-- Dataset excerpts follows --

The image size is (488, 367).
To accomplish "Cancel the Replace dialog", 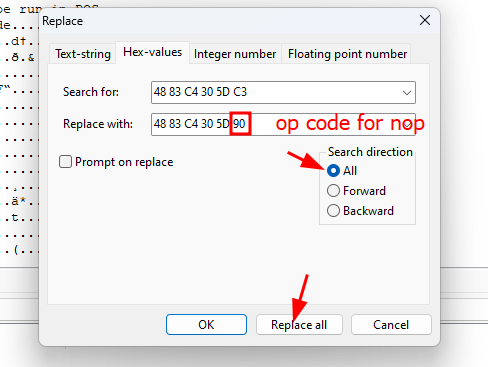I will (391, 324).
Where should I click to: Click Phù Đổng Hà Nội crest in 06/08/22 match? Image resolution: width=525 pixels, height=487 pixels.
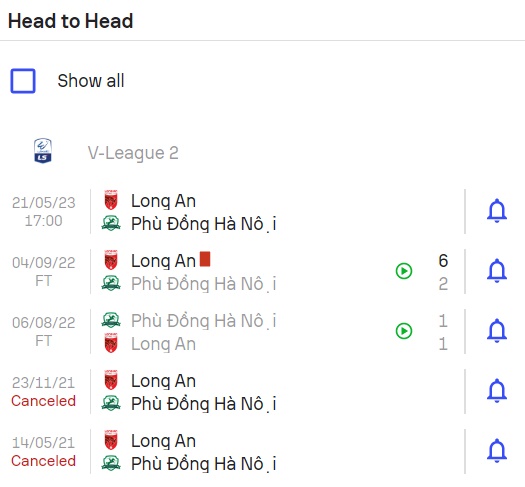pos(111,320)
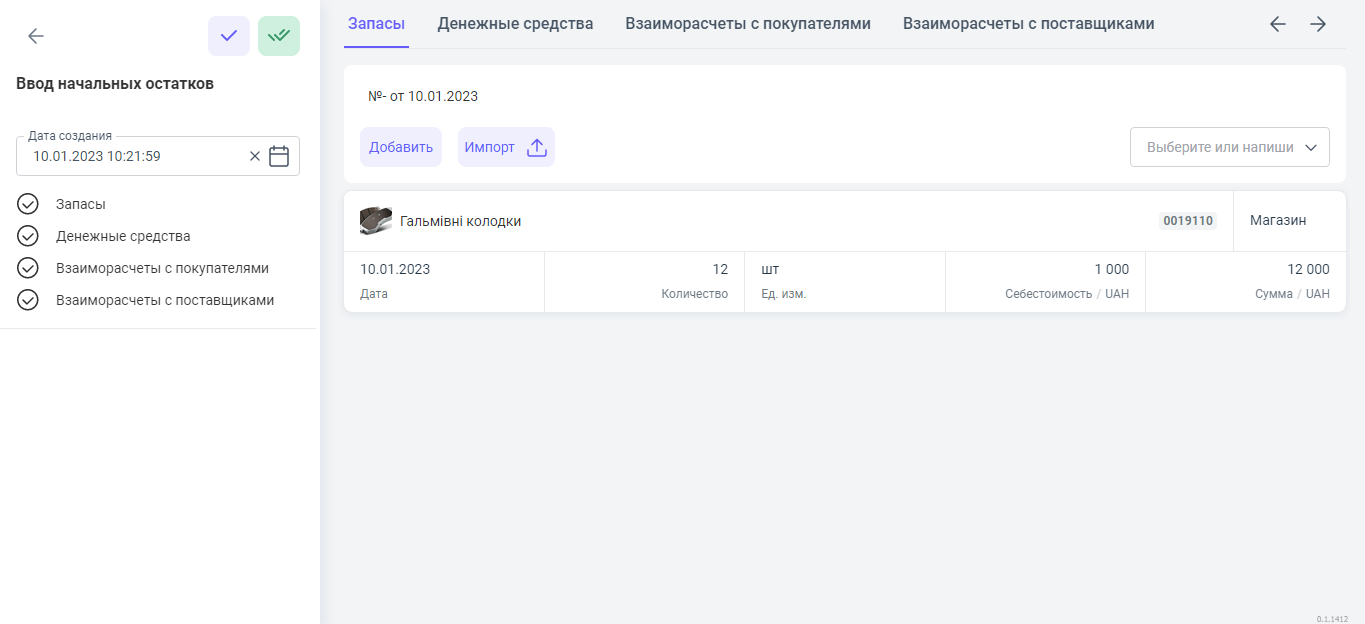Go to next tab with right arrow
Image resolution: width=1365 pixels, height=624 pixels.
coord(1318,24)
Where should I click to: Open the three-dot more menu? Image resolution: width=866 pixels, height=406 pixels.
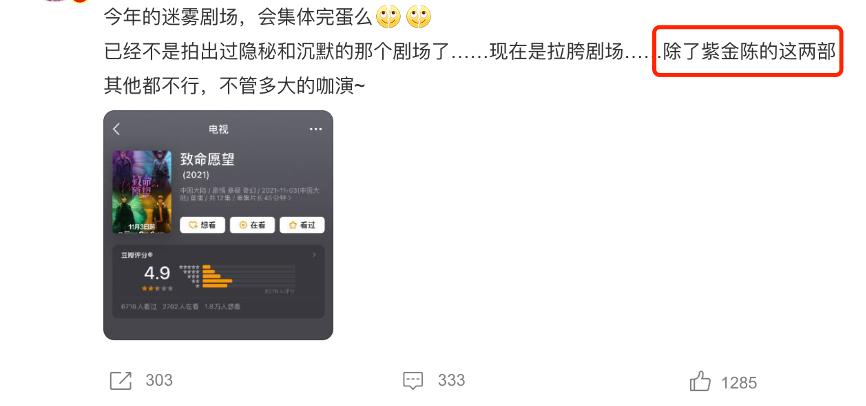click(x=315, y=129)
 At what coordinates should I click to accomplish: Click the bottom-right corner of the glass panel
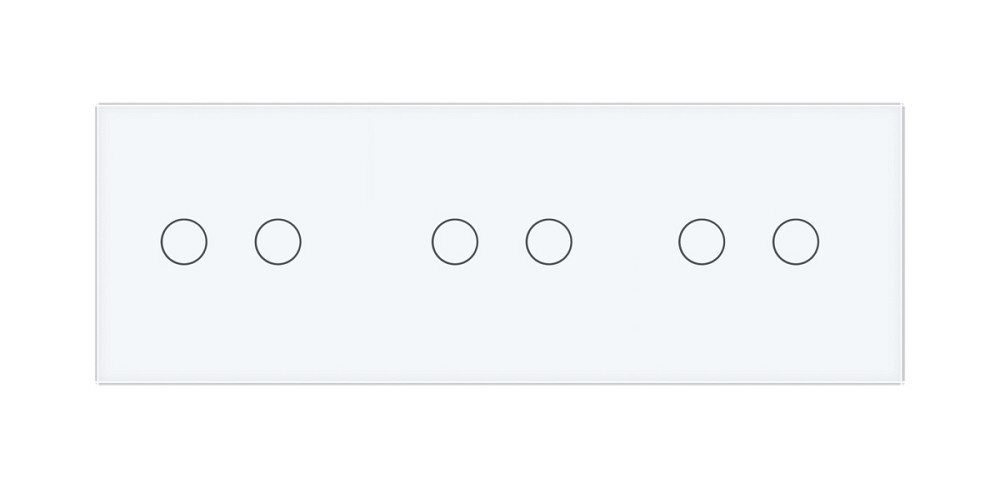(x=902, y=382)
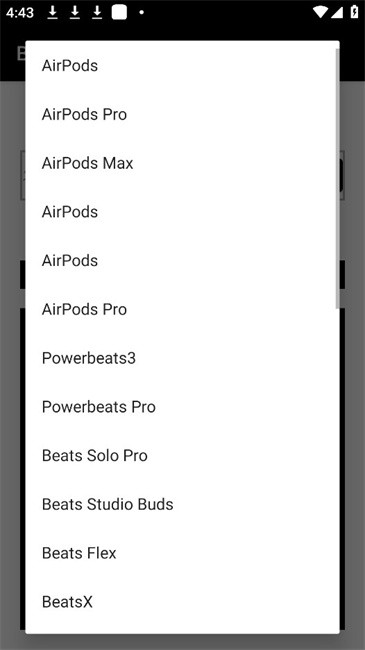Select Beats Solo Pro from the list
Viewport: 365px width, 650px height.
(182, 455)
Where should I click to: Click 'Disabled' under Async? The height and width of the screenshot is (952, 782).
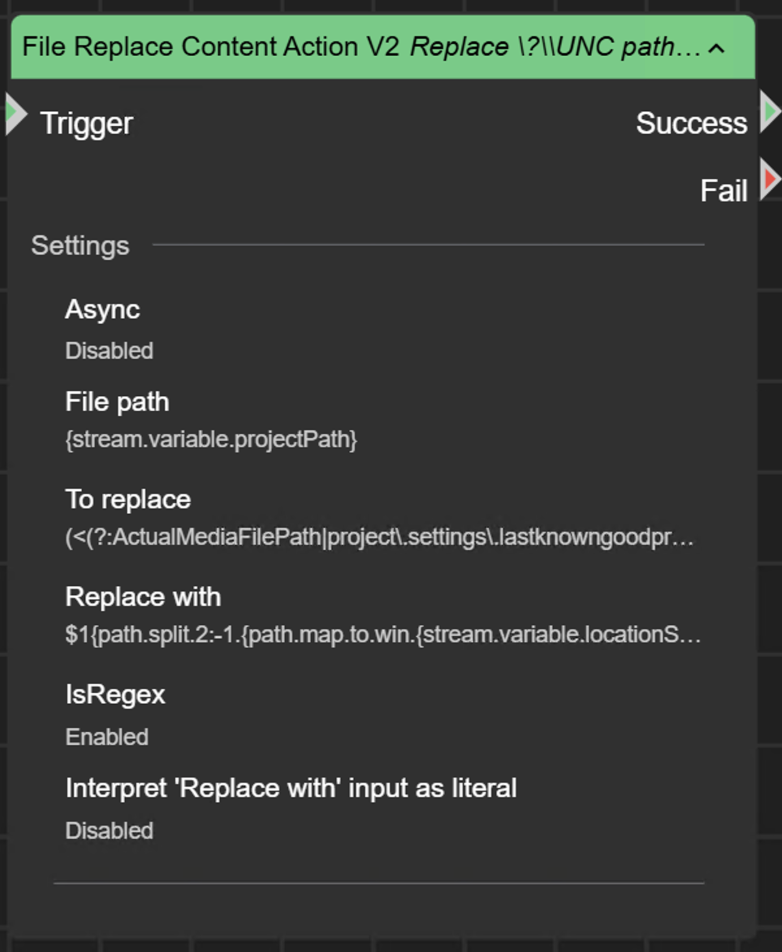(x=108, y=351)
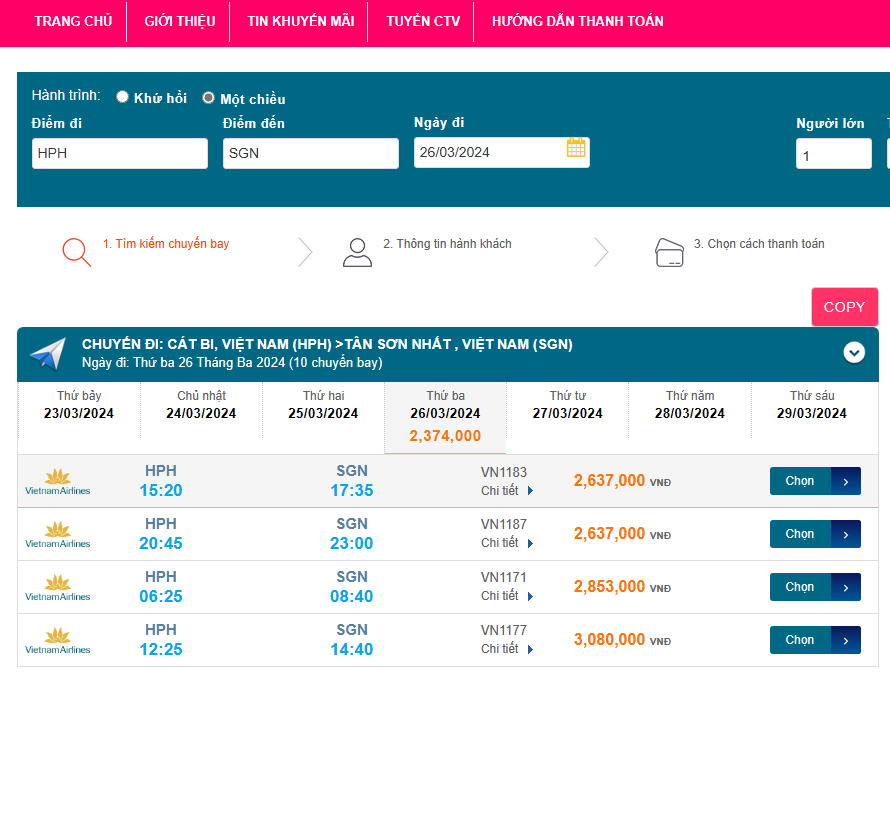Click Vietnam Airlines logo of flight VN1171
890x813 pixels.
57,587
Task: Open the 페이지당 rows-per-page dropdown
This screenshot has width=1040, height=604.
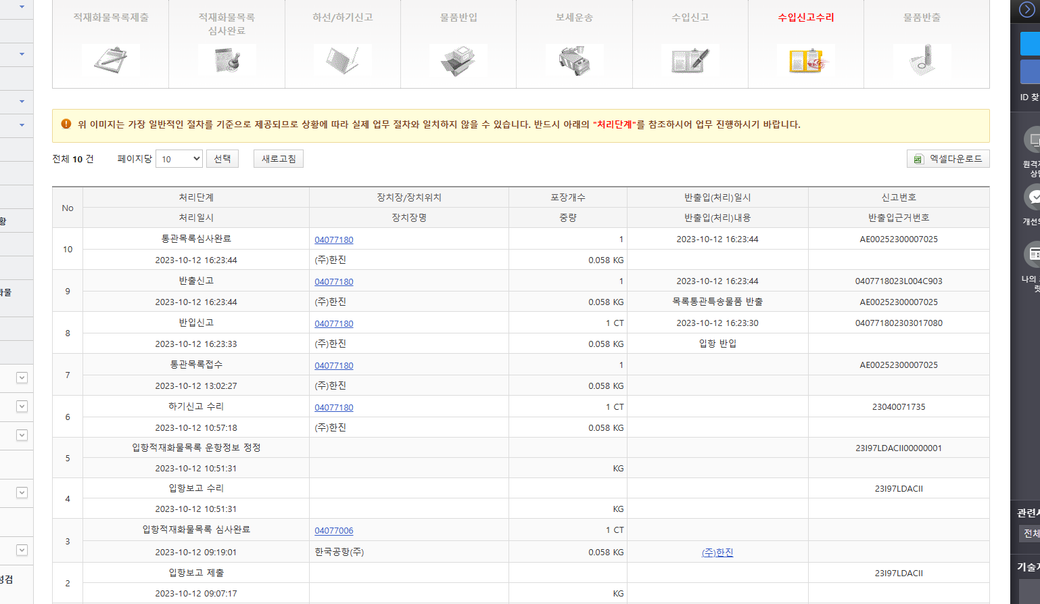Action: click(180, 159)
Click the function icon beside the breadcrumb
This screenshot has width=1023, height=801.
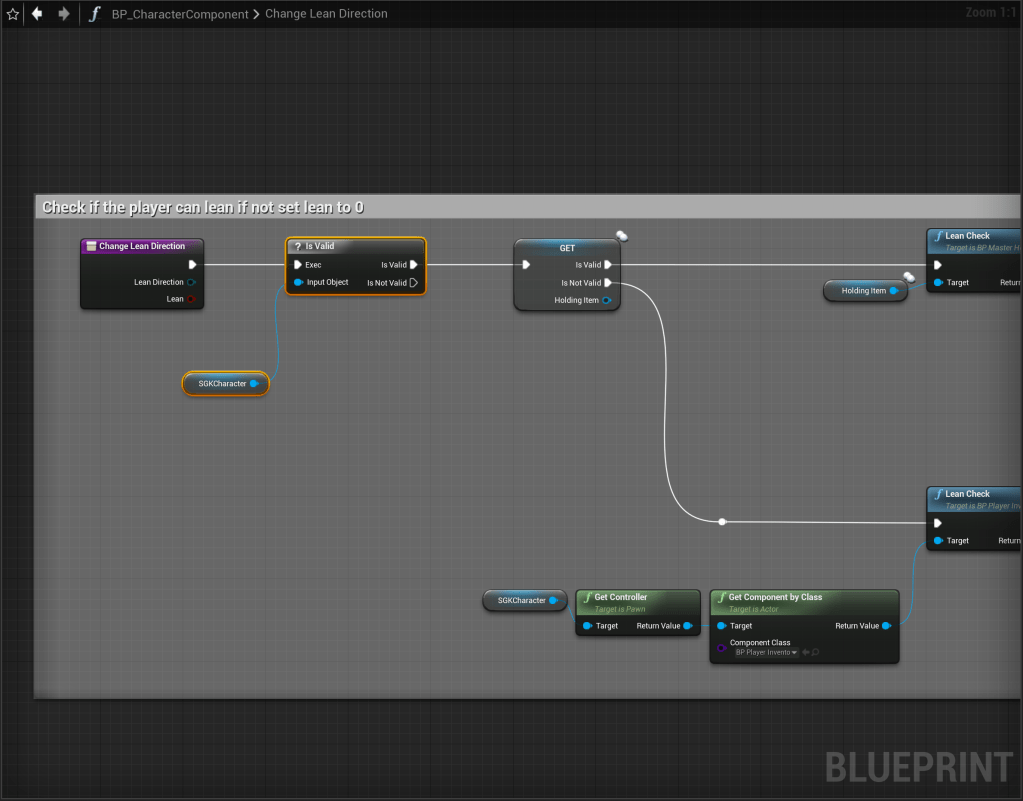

-- Dataset excerpts concluded --

» Prompt:
Print the lines from the one that contains "Where should I click to: Click 'Disabled'" through the final line of the material above, exactly and only those, with pictures left out.

» The completed task:
Where should I click to: Click 'Disabled' under Async? The height and width of the screenshot is (952, 782).
(x=108, y=351)
Click Vietnam Airlines logo of flight VN1171
890x813 pixels.
57,587
Task: Open the 페이지당 rows-per-page dropdown
This screenshot has width=1040, height=604.
Action: click(180, 159)
Click the function icon beside the breadcrumb
This screenshot has width=1023, height=801.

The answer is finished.